:: Bagian dokumen ::

▽

Kedua, penerima wasiat itu hidup atau ada baik secara riil atau perkiraan (seperti janin yang masih di dalam kandungan) ketika al-mûshi meninggal dunia. Hanya saja, wasiat untuk janin yang masih di kandungan, pelaksanaannya ditunda hingga bayi itu lahir hidup. Hal itu dipersamakan dengan pelaksanaan waris. Nabi saw. bersabda:
لاَ يَرِثُ الصَّبِىُّ حَتَّى يَسْتَهِلَّ صَارِخًا
Bayi tidak mewarisi hingga berteriak menangis (HR Ibn Majah dan ath-Thabarani).
Ketiga, al-mûshi lahu itu tidak membunuh al-mûshi. Sebab, wasiat dipersamakan dengan waris; ahli waris yang membunuh al-mûshi maka tidak bisa mewarisi.

△

Jawablah pertanyaan berikut dengan singkat berdasarkan teks tentang wasiat di atas.
1. Sampai kapan pelaksanaan wasiat untuk janin yang masih di kandungan ditunda?
2. Siapa yang meriwayatkan hadis tentang bayi yang tidak mewarisi hingga berteriak menangis?
3. Apa syarat ketiga bagi al-mûshi lahu?

:: Entri data tersimpan ::
▽

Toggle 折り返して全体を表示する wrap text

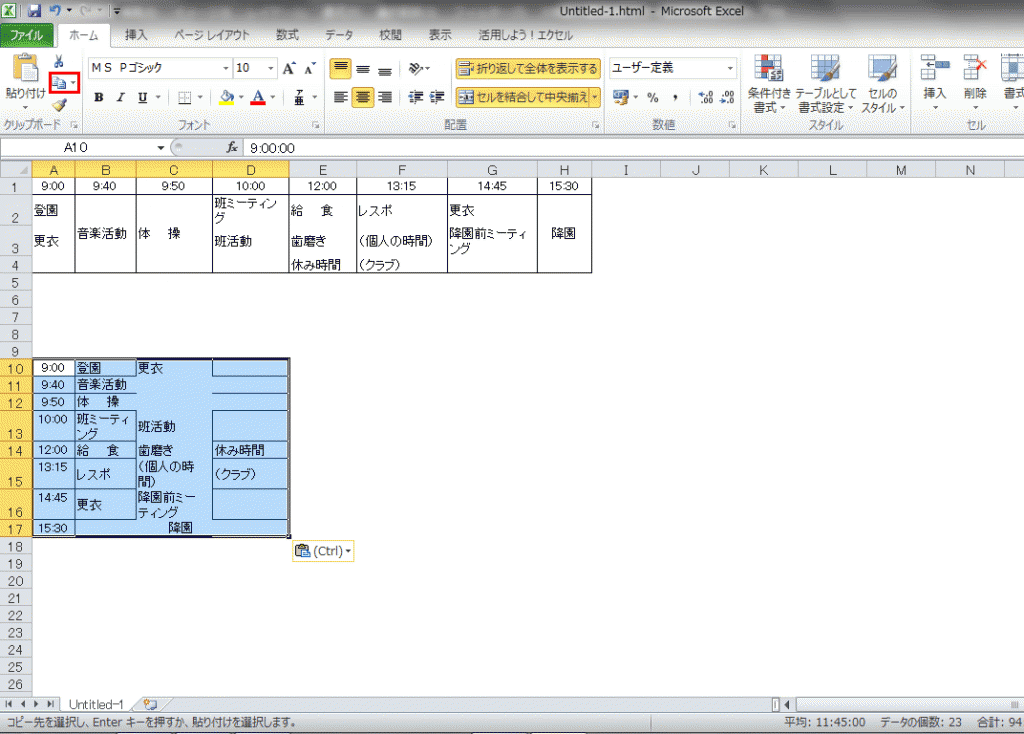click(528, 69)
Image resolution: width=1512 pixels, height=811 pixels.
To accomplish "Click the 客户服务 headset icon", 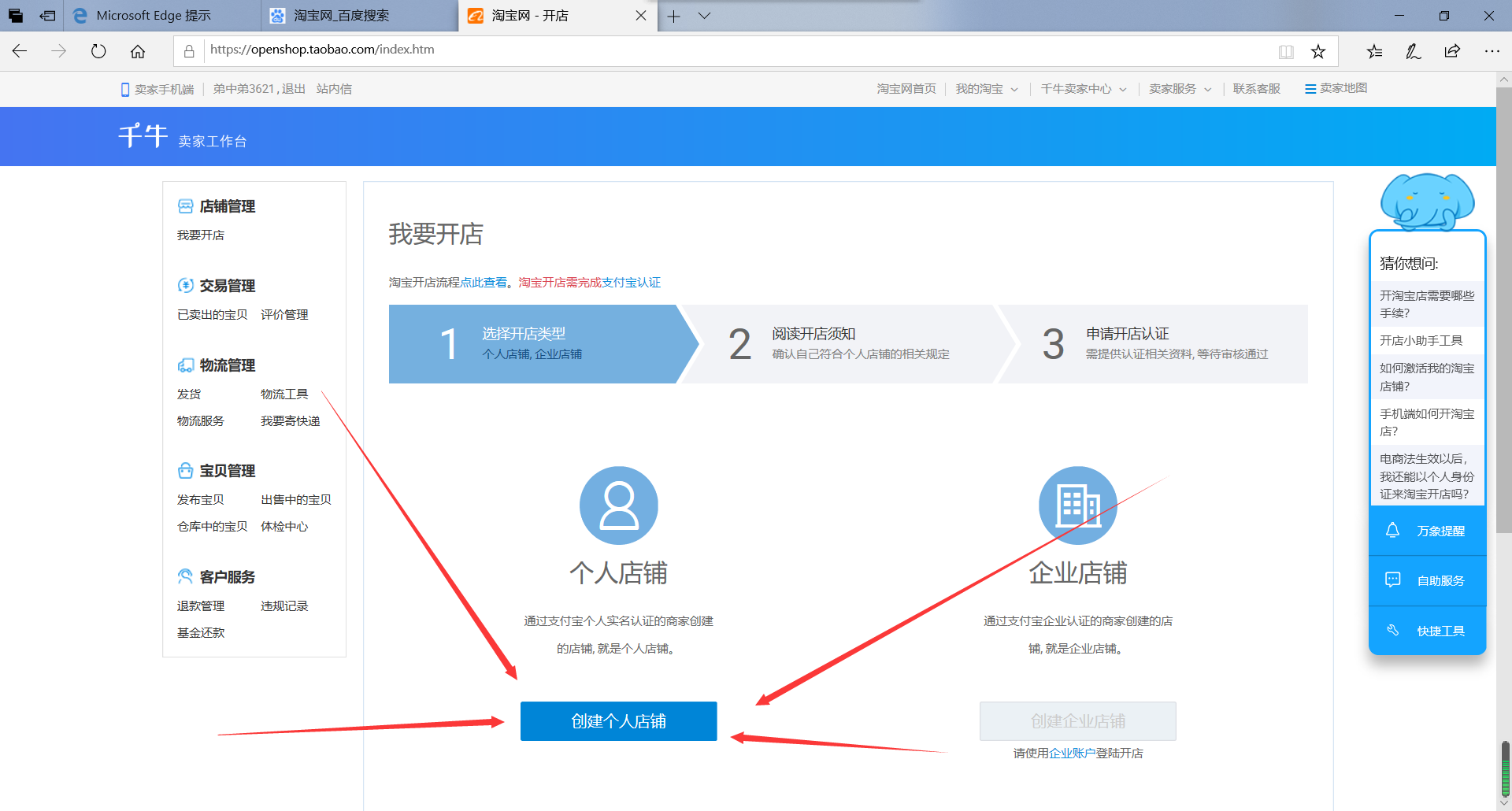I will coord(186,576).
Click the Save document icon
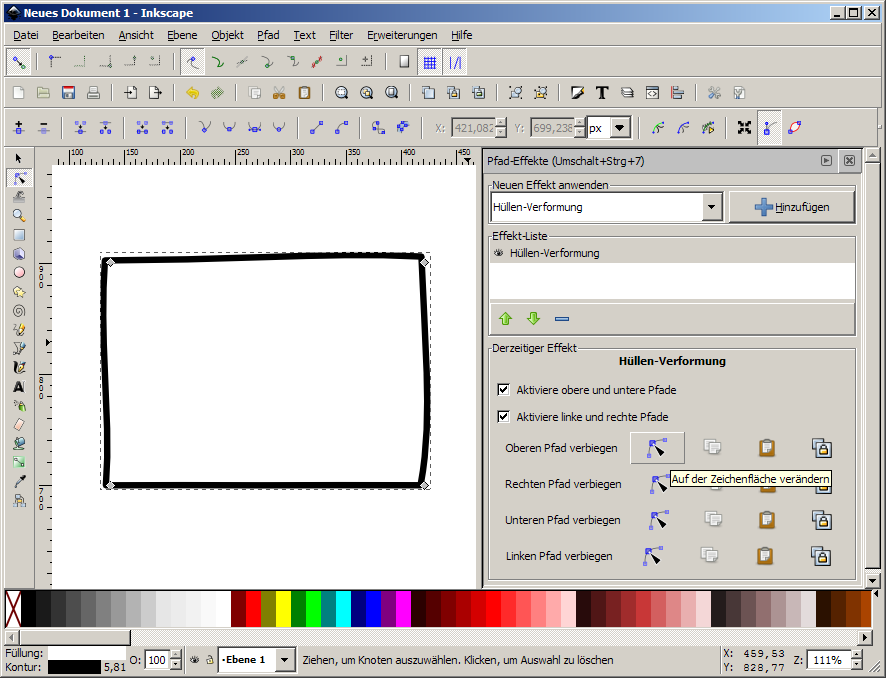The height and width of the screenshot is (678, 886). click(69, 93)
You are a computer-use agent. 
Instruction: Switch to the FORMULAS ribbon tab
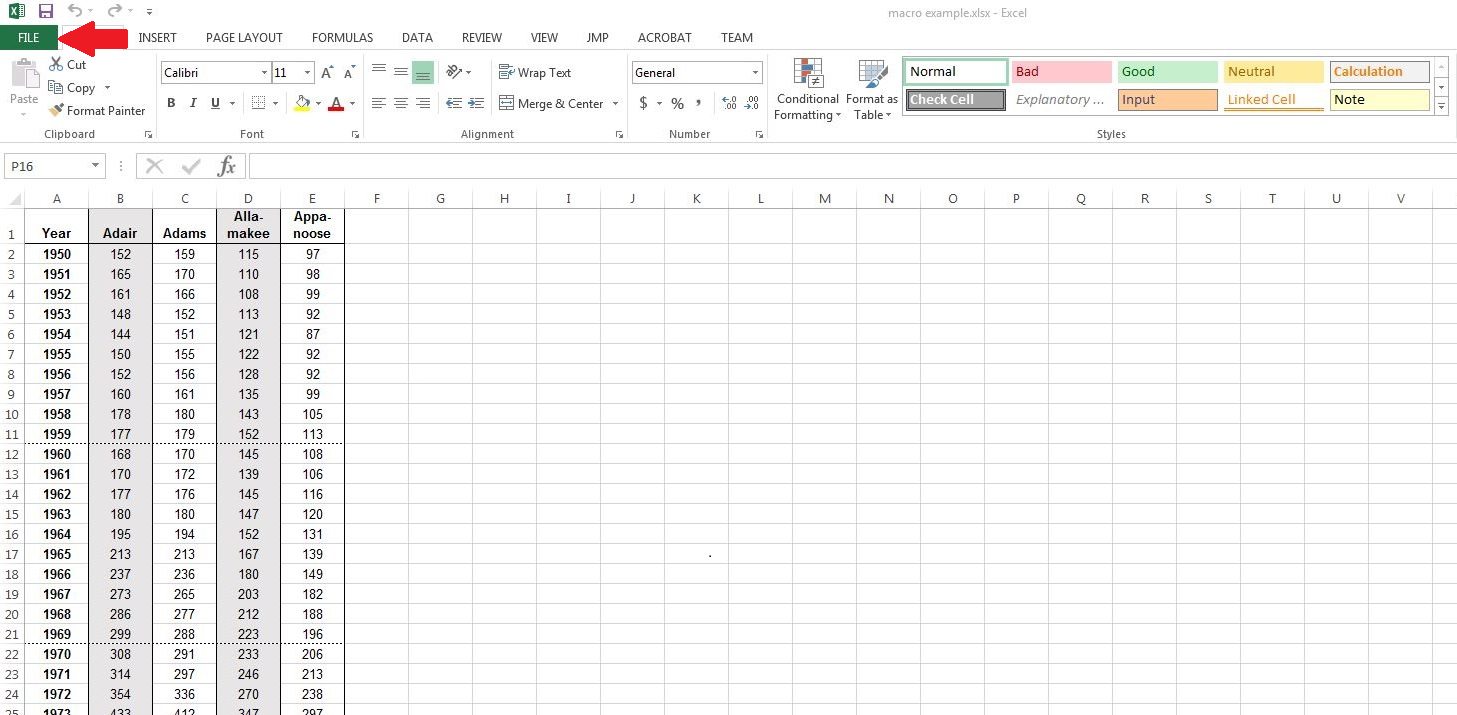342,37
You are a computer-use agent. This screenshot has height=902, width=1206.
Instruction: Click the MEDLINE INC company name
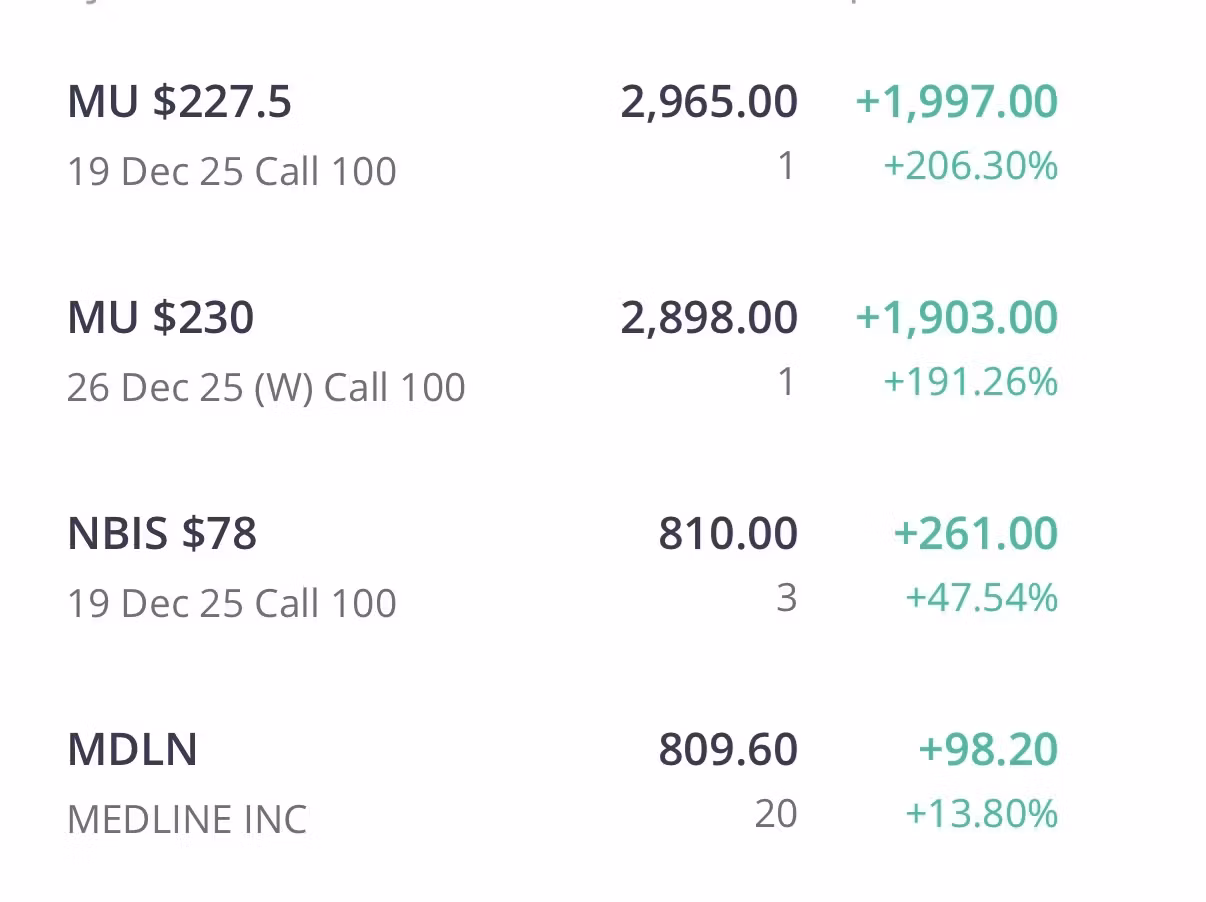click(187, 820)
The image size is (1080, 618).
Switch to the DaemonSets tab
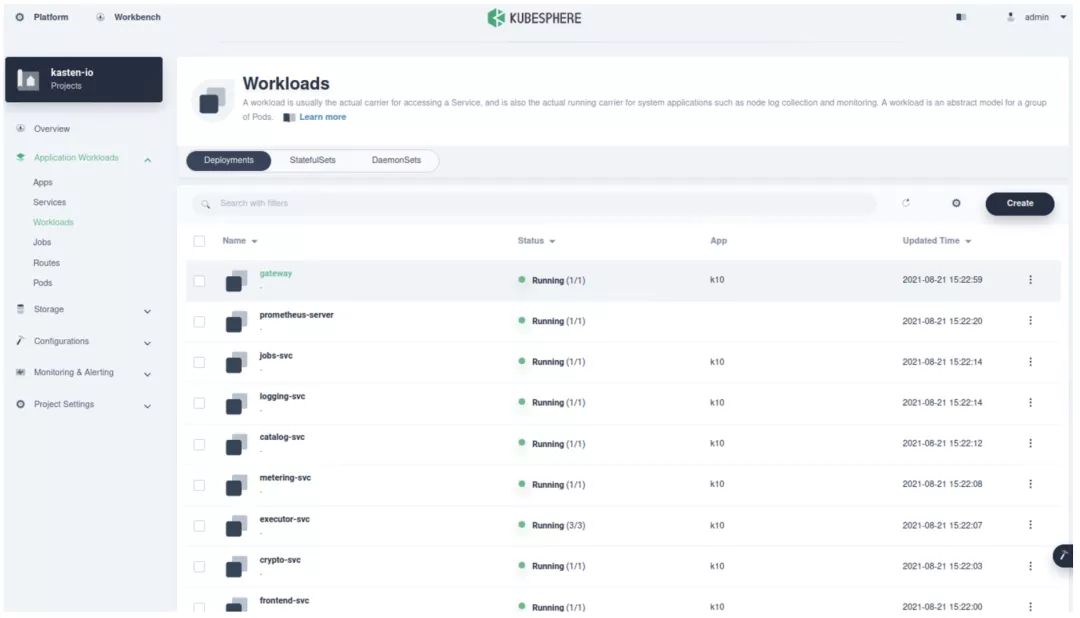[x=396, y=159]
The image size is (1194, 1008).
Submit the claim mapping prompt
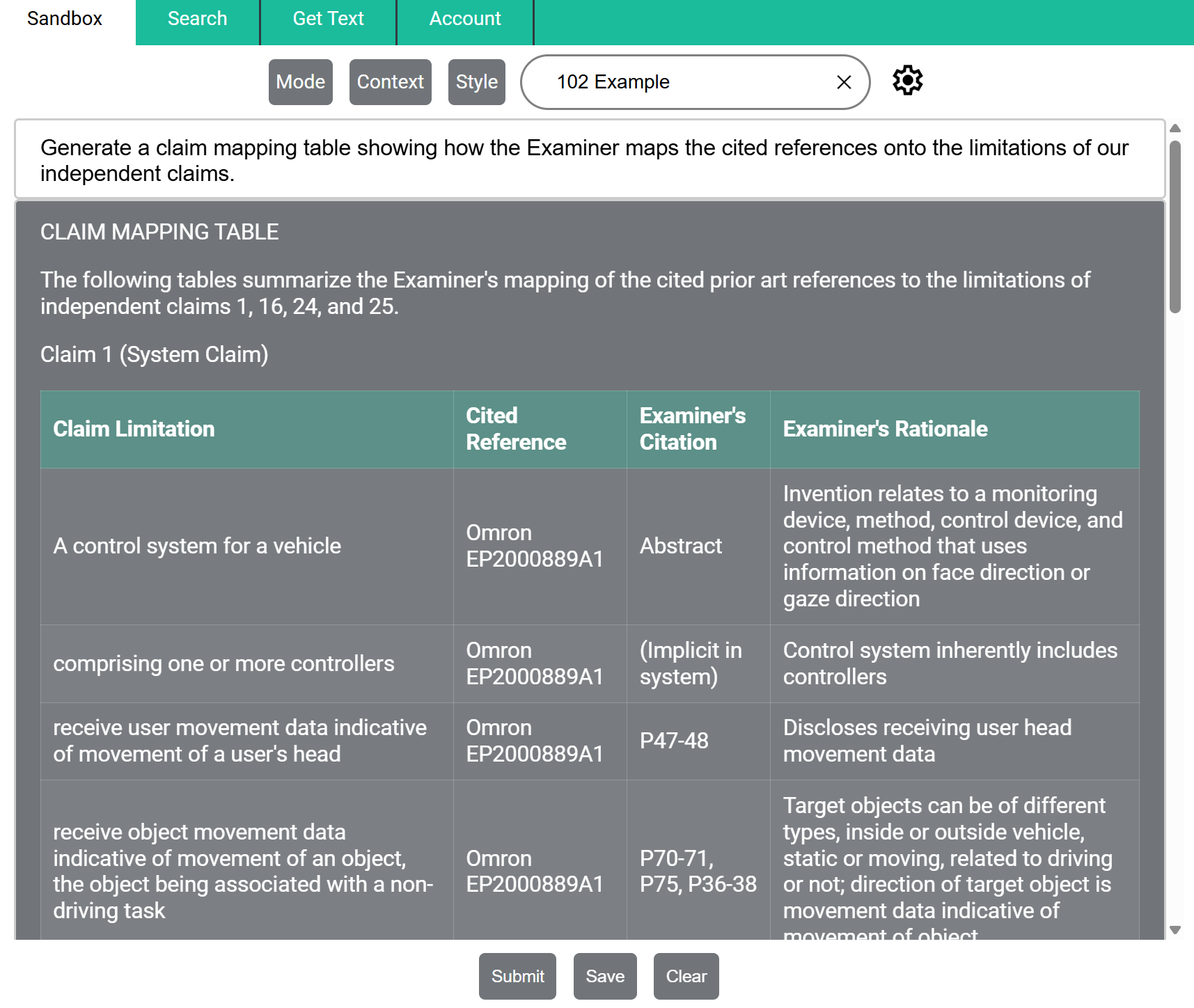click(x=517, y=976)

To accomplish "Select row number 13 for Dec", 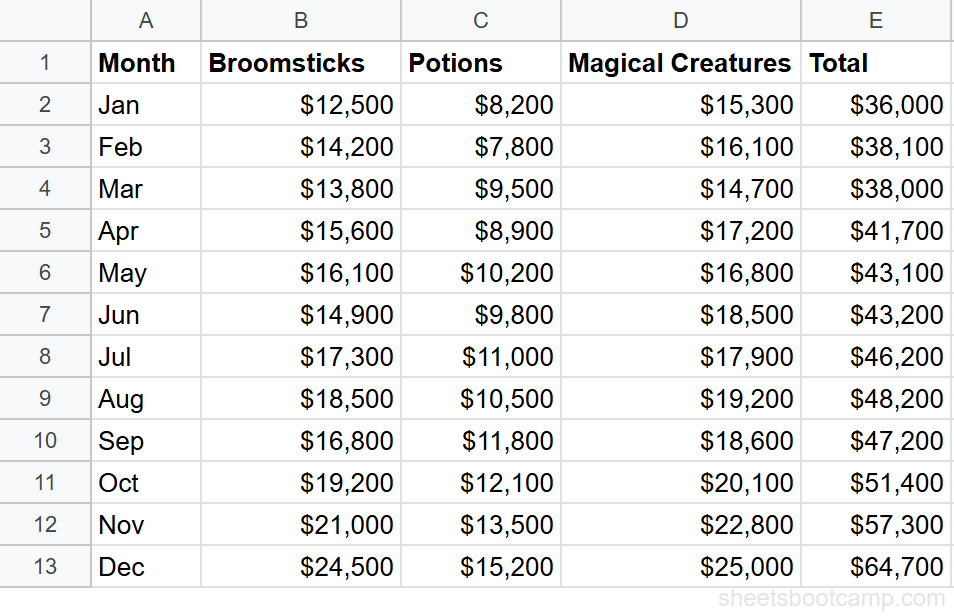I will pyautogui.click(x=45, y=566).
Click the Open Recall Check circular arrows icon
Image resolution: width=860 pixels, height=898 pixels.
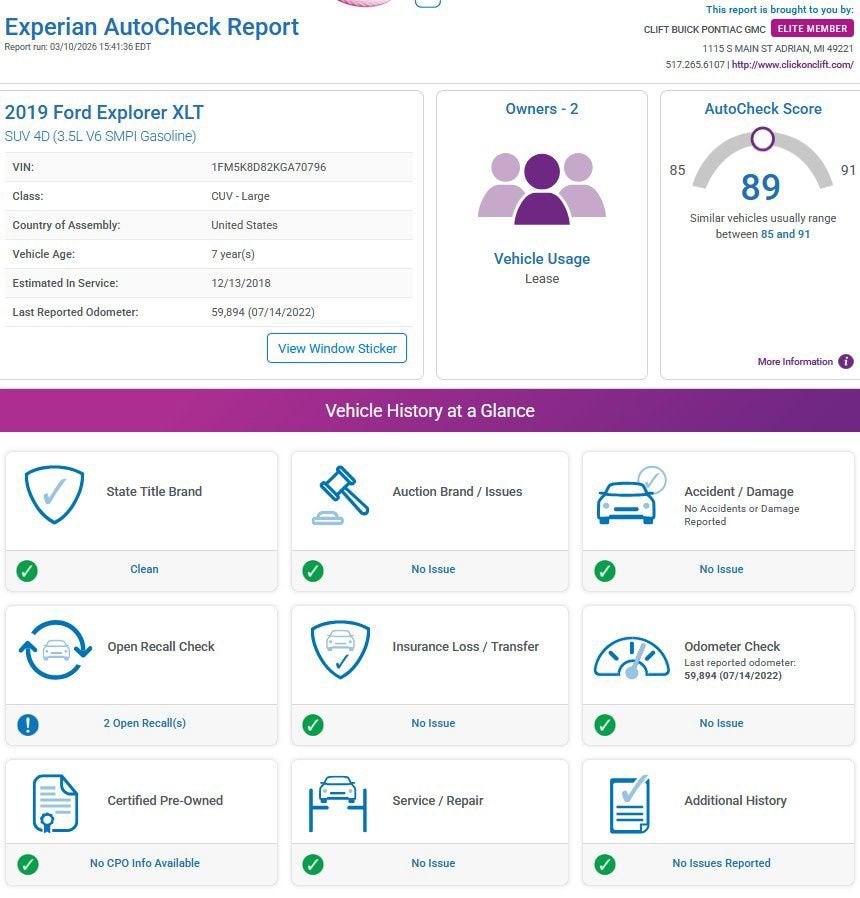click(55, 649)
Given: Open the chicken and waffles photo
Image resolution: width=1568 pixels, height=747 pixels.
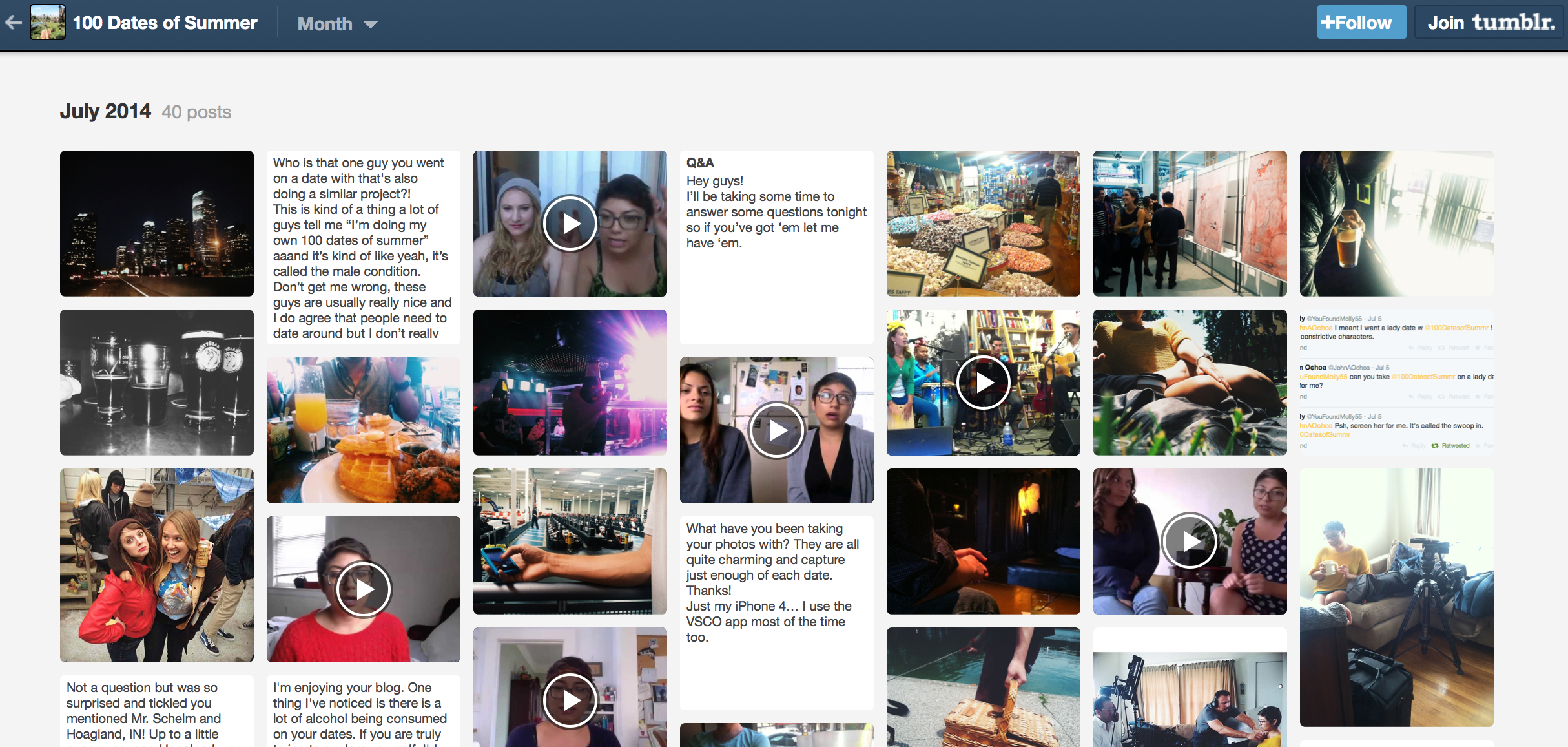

△

:: Jawaban yang diharapkan ::
1. Hingga bayi itu lahir hidup.
2. Ibn Majah dan ath-Thabarani.
3. Al-mûshi lahu tidak membunuh al-mûshi.